Tang Yi wouldn’t forbid Jack to eliminate Meng Shao Jian if he came close to Zhao Zi, he had more effective methods to let a body vanish and had no qualms about not telling Zhao Zi about Meng Shao Jian. Tang Yi wasn’t sure if he was able to kill Meng Shao Jian without Shao Fei figuring it out and Shao Fei being Shao Fei, he would arrest Tang Yi. Tang Yi loved his steadfast heart but that would really put a damper on their relationship.

“Meng Shao Jian isn’t going to try and kill me or Zhao Zi,” Tang Yi said at last. “His goal is Shao Fei and he wants to warn him, but he also wants to be a clever little shit. He hid the murder with the explosion of the gas pipeline which probably has a weird meaning.”

“Intimacy,” Jack said, and Tang Yi frowned at him. “Everyone thinks it was a tragic accident, so the stabbing is something only the victims and Meng Shao Jian know. In his mind, it’s probably their own little secret.” Jack raised his butterfly knife. “You have to get really close to stabbing someone.”

“Find out where he lives, I want to put a tracker on every vehicle he owns.”

Jack lifted a hand in a mocking salute sign. “Sure thing, boss.” 

* * *

Tang Yi stared at the cutting board. He wore his apron, the ingredients laid out before him, ready to be prepared and he knew that Shao Fei would appear in under ten minutes, but he couldn’t make his hands do something.

Shao Fei had moved in two days after they came back, this time for good, the lease on his old apartment terminated once and for all. The signs of him were scattered throughout the house and Tang Yi knew that Shao Fei would just slip out of his shoes when he came home, instead of putting them on the rack where they belonged and where any other sane person would put them on. Despite the aggravation it caused him… he liked that.

Meng Shao Jian wasn’t going to take that away from him. He clawed his hands in the wooden cutting board, the pressure painful against his fingertips, and breathed in and out. Most of the time, he was good at hiding the rage inside him. Most of the time, he could put on his suits and smile at their business partners, make deals, sign contracts, do everything a normal CEO of a normal business did. But there was still this angry little child him in, that wanted to punish everyone who dared to look at the home he made for himself, the man he loved, his family, his employees. Who wanted to take advantage of his power, of his strength and took out the brass knuckles to beat the invader bloody.

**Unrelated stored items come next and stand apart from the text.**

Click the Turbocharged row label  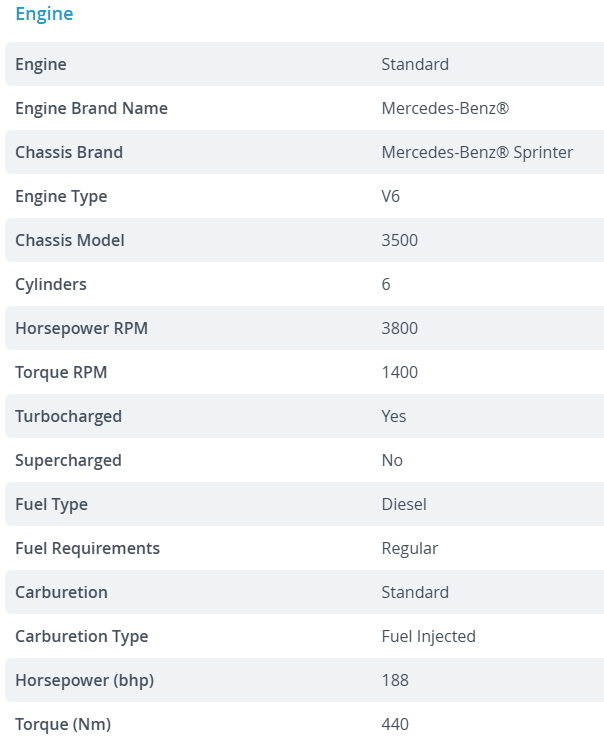pyautogui.click(x=68, y=416)
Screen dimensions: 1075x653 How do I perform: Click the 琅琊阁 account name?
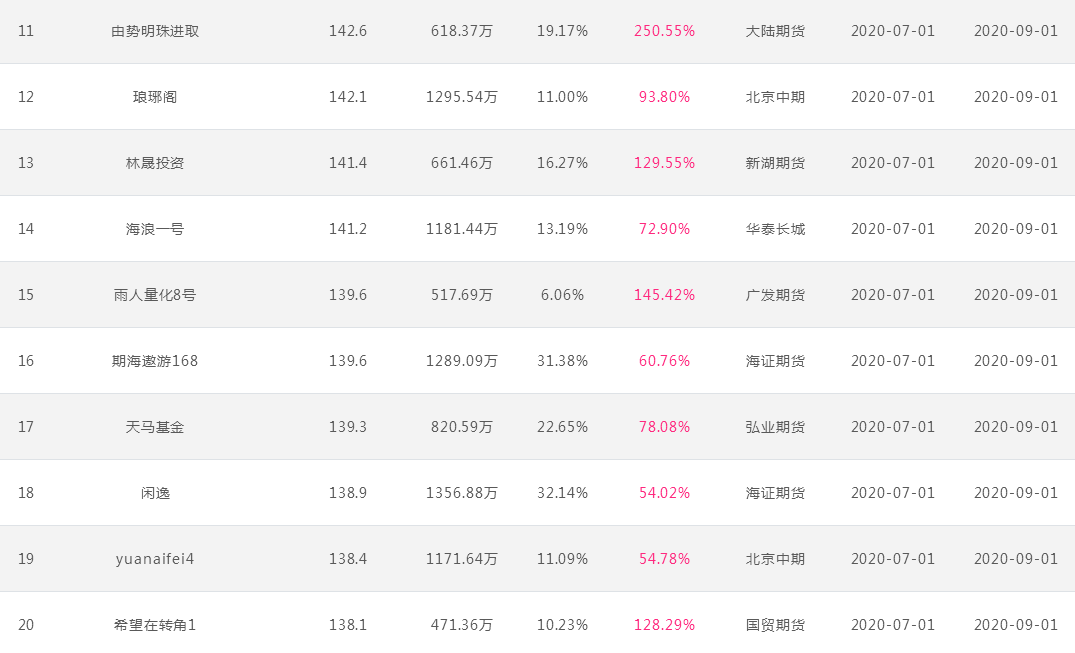pos(155,97)
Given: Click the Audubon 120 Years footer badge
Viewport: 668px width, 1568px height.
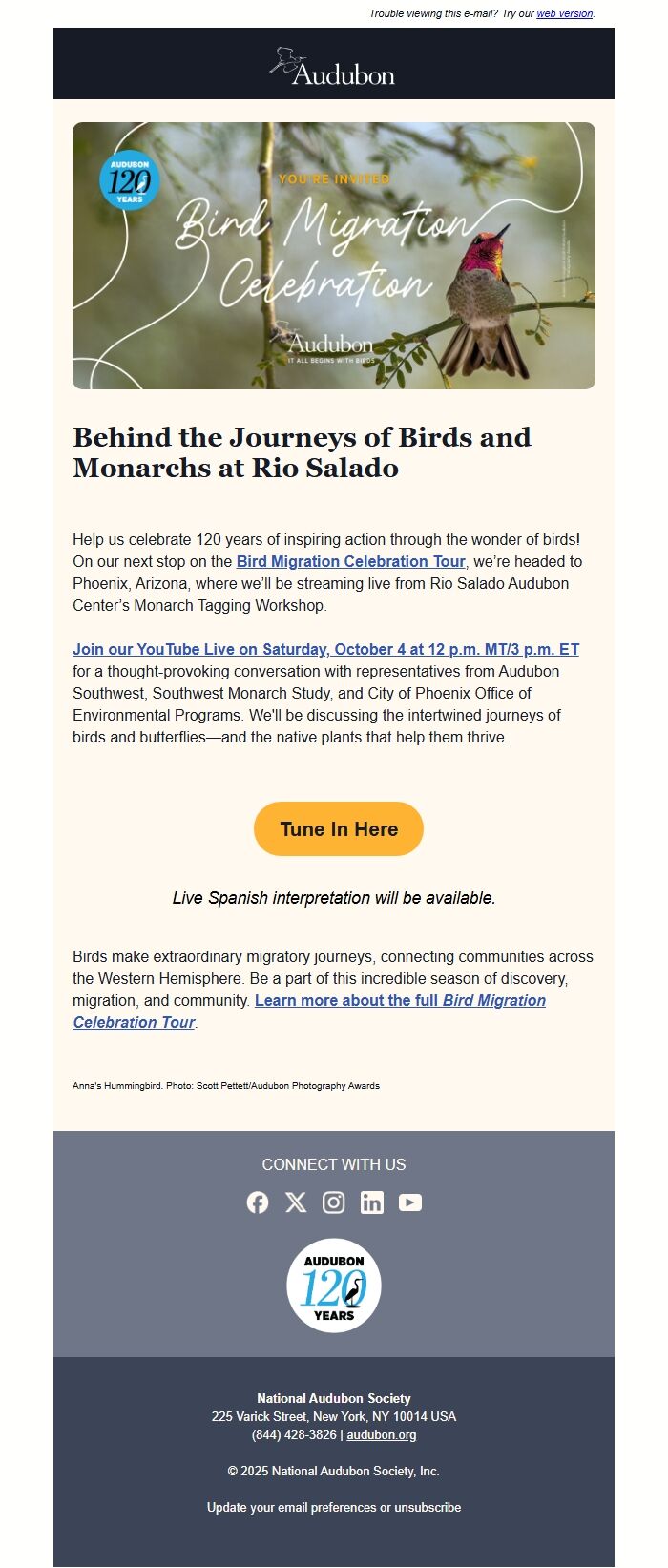Looking at the screenshot, I should (x=334, y=1286).
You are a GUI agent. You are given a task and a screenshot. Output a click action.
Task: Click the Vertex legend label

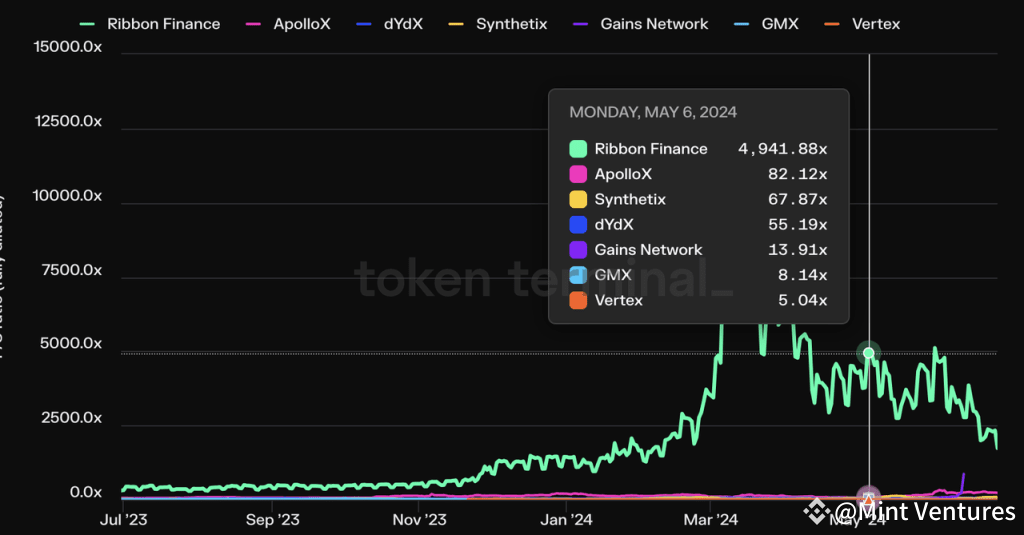click(x=875, y=23)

He breathed in, breathed out, and took his hands from the board. They ached as he spread them out.

“I’m home!”

Tang Yi looked up and frowned when he heard the distinctive sound of shoes being thrown against the wall, the shuffle of someone trying to slip as fast as possible into slippers and then Shao Fei walked around the corner, a little bit like a whirlwind but he also brought with him calmness and the knowledge that he was safe.

“Hey,” Tang Yi said and raised one arm for Shao Fei to tug himself against his side. Their kiss was warm and familiar, and Tang Yi felt like he could breathe a little bit easier. Shao Fei tilted his head back and scrunched his nose at him. His arms were still looped around Tang Yi, their bodies pressed together as tightly as possible.

“Whiskey?”, Shao Fei asked, and Tang Yi dived back into another kiss just because Shao Fei mumbled a threat, and a curse against his lips and play struggled against his hold.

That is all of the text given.